--- TASKS ---
1. Answer these about the post on reading a PDF file in Node.js:
(a) What tool was used to generate the original PDF?
(b) How large is test.pdf on disk, and how large is the file after it is read and written back?
(c) What message does the PDF viewer show for test-out.pdf?
2. Write a continuation of the forum post about reading a PDF file in Node.js, picking up after its last code line.

--- PROVIDED PASSAGE ---
Search code examples
javascriptnode.jspdffile-ionode-pdfkit

Why is nodeJs not reading entire binary file from disk?


I have a PDF file which I want to read into memory using NodeJS. Ideally I'd like to encode it using base64 for transferring it. But somehow the read function does not seem to read the full PDF file, which makes no sense to me. The original PDF was generated using pdfKit, and is ok and viewable using a PDF reader program.

The original file test.pdf has 90kB on disk. But if I read and write it back to disk there are just 82kB and the new PDF test-out.pdf is not ok. The pdf viewer says:

Unable to open document. The pdf document is damaged.

The base64 encoding therefore also does not work correctly. I tested it using this webservice. Does someone know why and what is happening here? And how to resolve it.

I found this post already.

fs = require('fs');
let buf = fs.readFileSync('test.pdf'); // returns raw buffer binary data
// buf = fs.readFileSync('test.pdf', {encoding:'base64'}); // for the base64 encoded data
// ...transfer the base64 data...

--- SUPPLIED INFORMATION ---

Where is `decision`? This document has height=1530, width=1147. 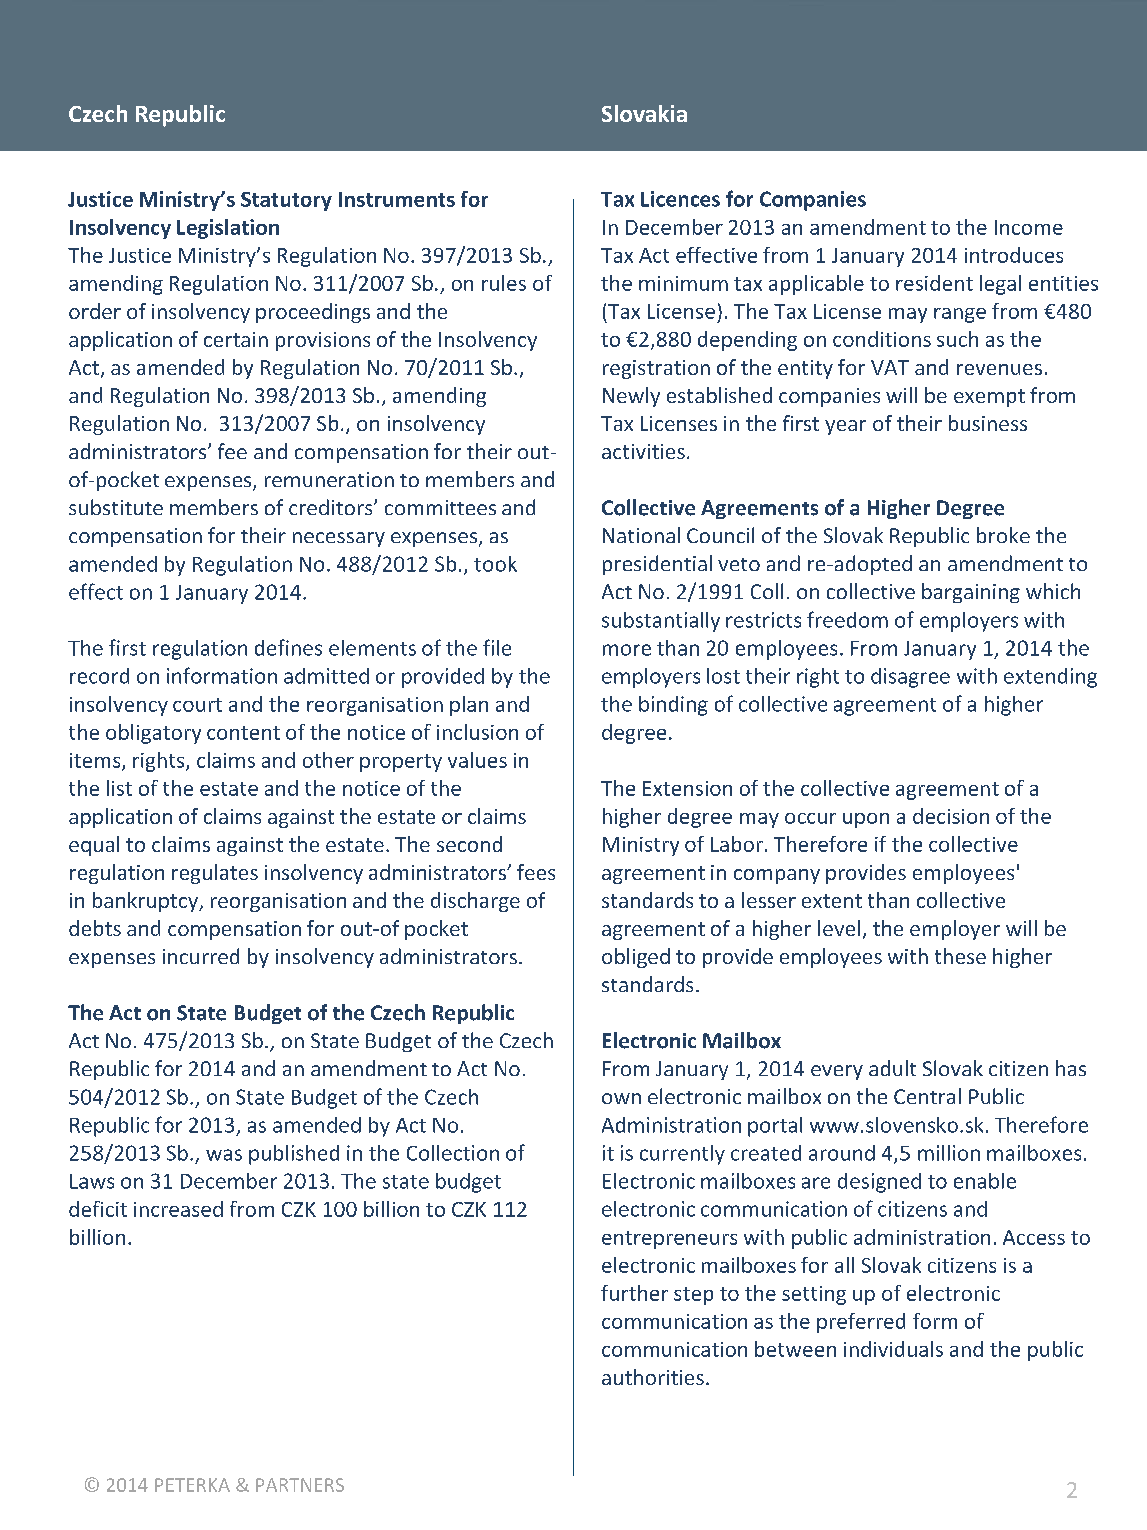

--- ANSWERS GIVEN ---
1.
(a) pdfKit
(b) test.pdf is 90kB; the file written back is 82kB.
(c) "Unable to open document. The pdf document is damaged."

2.
fs.writeFileSync('test-out.pdf', buf); // should be pdf again

EDIT MCVE:

const fs = require('fs');
const PDFDocument = require('pdfkit');

let filepath = 'output.pdf';

class PDF {
  constructor() {
    this.doc = new PDFDocument();
    this.setupdocument();
    this.doc.pipe(fs.createWriteStream(filepath));
  }

  setupdocument() {
    var pageNumber = 1;
    this.doc.on('pageAdded', () => {
        this.doc.text(++pageNumber, 0.5 * (this.doc.page.width - 100), 40, {width: 100, align: 'center'});
      }
    );

    this.doc.moveDown();
    // draw some headline text
    this.doc.fontSize(25).text('Some Headline');
    this.doc.fontSize(15).text('Generated: ' + new Date().toUTCString());
    this.doc.moveDown();
    this.doc.font('Times-Roman', 11);
  }

  report(object) {

    this.doc.moveDown();
    this.doc
      .text(object.location+' '+object.table+' '+Date.now())
      .font('Times-Roman', 11)
      .moveDown()
      .text(object.name)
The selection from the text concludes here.